The Charter recognises only tightly prescribed exceptions to the general rule against the threat or use of force. First, the threat or use of force is lawful if made as part of enforcement action taken by the Security Council under Chapter VII of the Charter in the event of a threat to the peace, breach of the peace or act of aggression.

Secondly, countries have a right of self defence as recognised in Article 51 of the Charter. Nothing in the Charter impairs the inherent right of individual or collective self defence in the event of an armed attack against a member "until the Security Council has taken measures necessary to maintain international peace and security". A member state exercising its right of self defence is required to immediately report such action to the Security Council. The Council's authority and responsibility to take whatever action it deems necessary to maintain or restore international peace and security is not affected by the measures taken by a state.

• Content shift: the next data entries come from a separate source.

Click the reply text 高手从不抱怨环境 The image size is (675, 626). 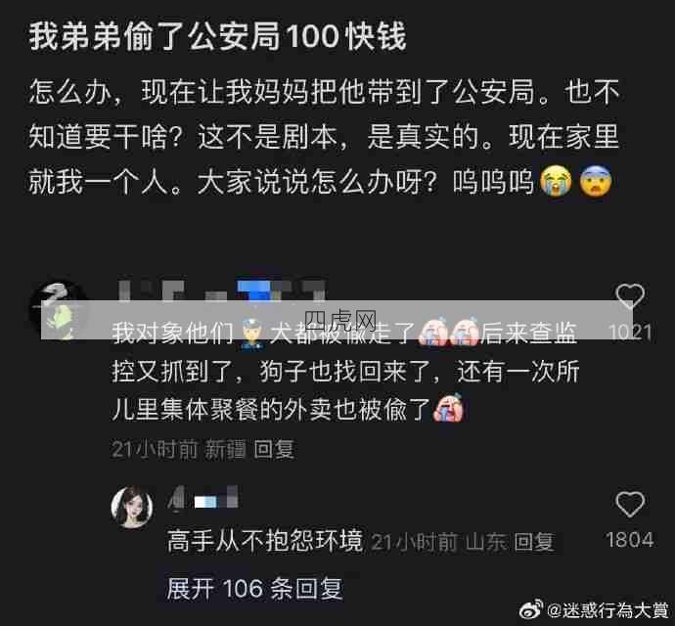265,541
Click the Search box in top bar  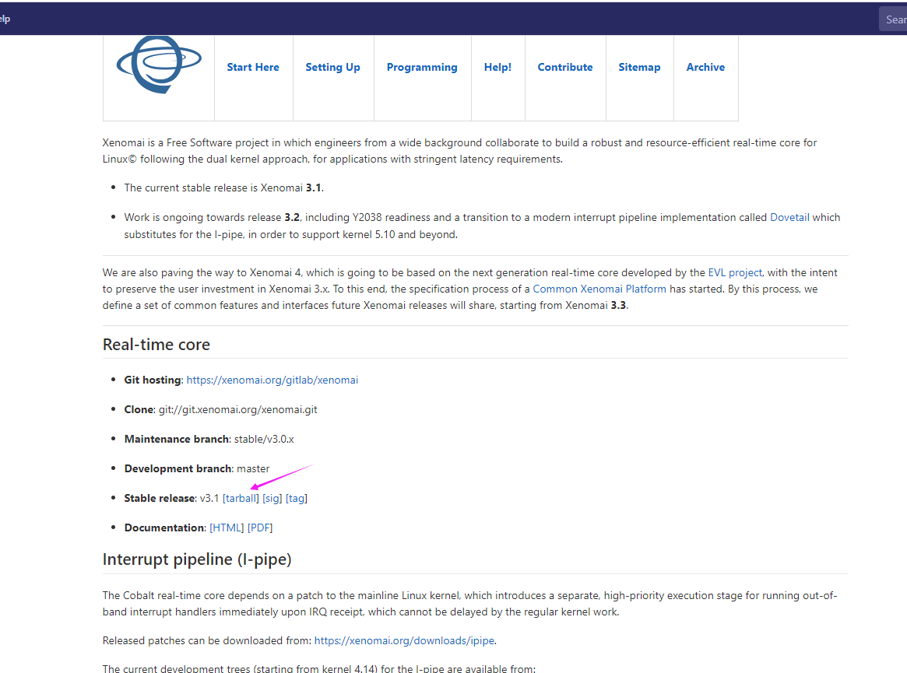[895, 18]
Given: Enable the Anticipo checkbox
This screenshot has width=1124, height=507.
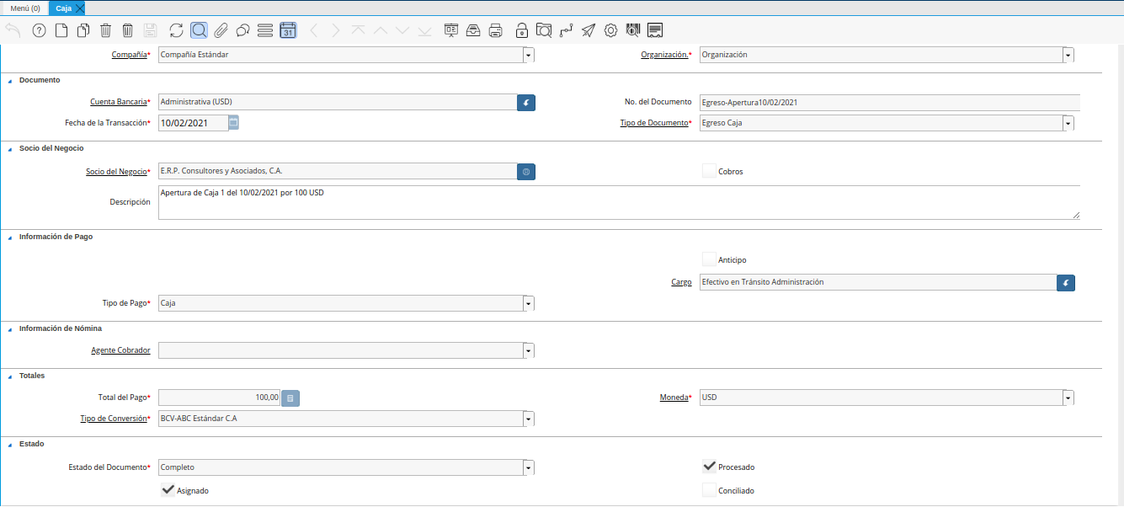Looking at the screenshot, I should (709, 259).
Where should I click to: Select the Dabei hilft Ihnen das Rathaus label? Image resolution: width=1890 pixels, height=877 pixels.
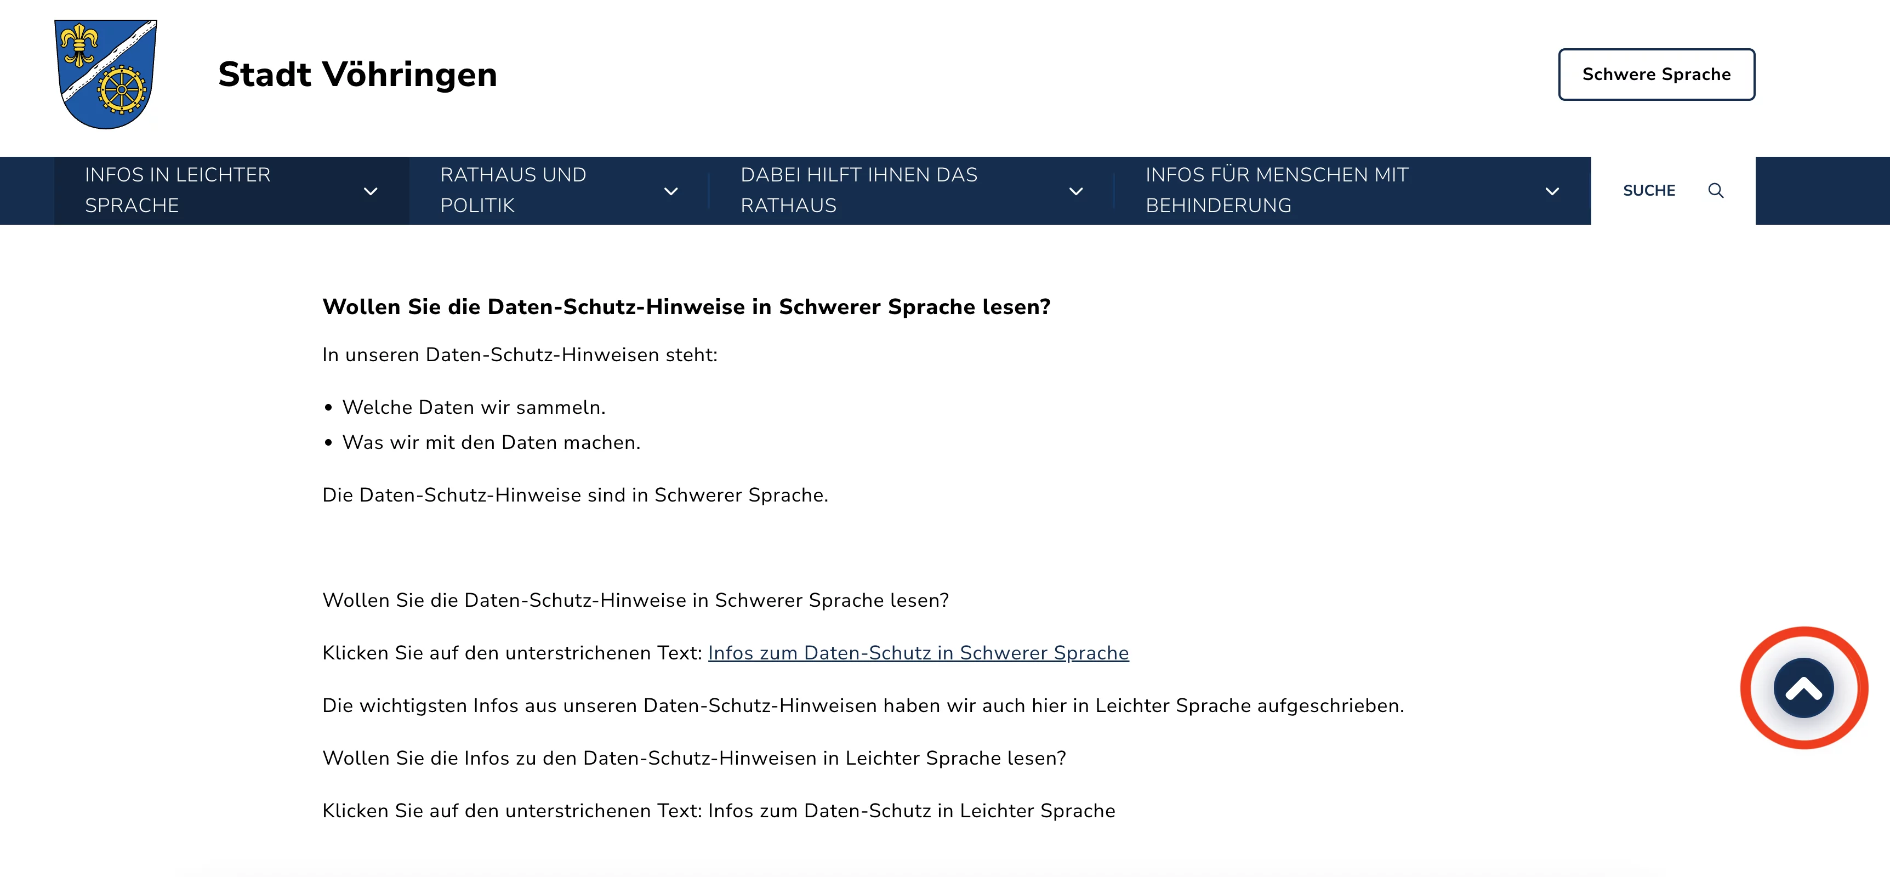(858, 190)
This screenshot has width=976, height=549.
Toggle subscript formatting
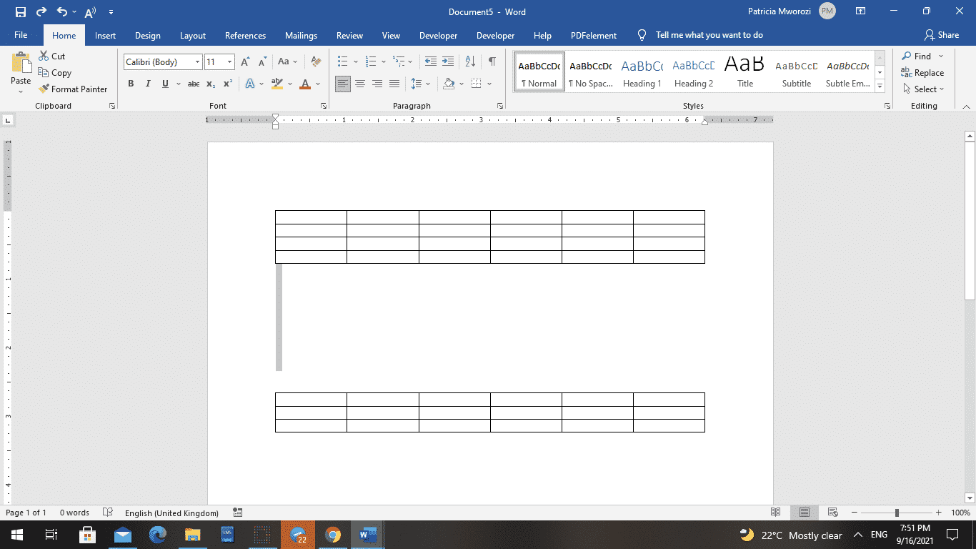pos(211,84)
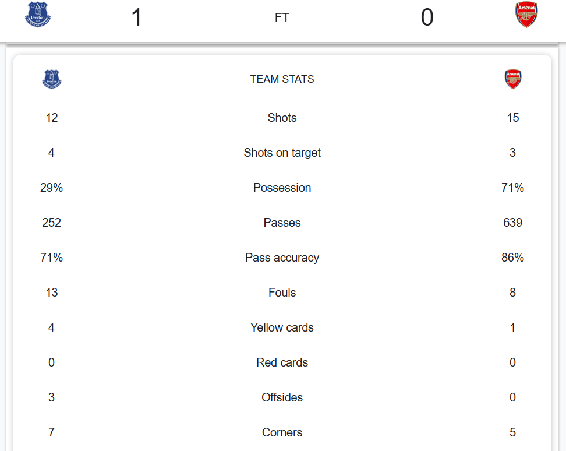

There is of course nothing in these exceptions which specifically authorises the use of nuclear weapons. Moreover, the right of self defence cannot be exercised in isolation from other applicable rules and principles of international law. In particular, the humanitarian laws of armed conflict apply to measures taken in self defence. Such measures must, for example, be necessary and proportionate to the danger faced, as recognised by the Court in its Judgment in the Military and Paramilitary Activities case.

Mr President, I would like at this point to return to the Attorney-General to complete the New Zealand submissions.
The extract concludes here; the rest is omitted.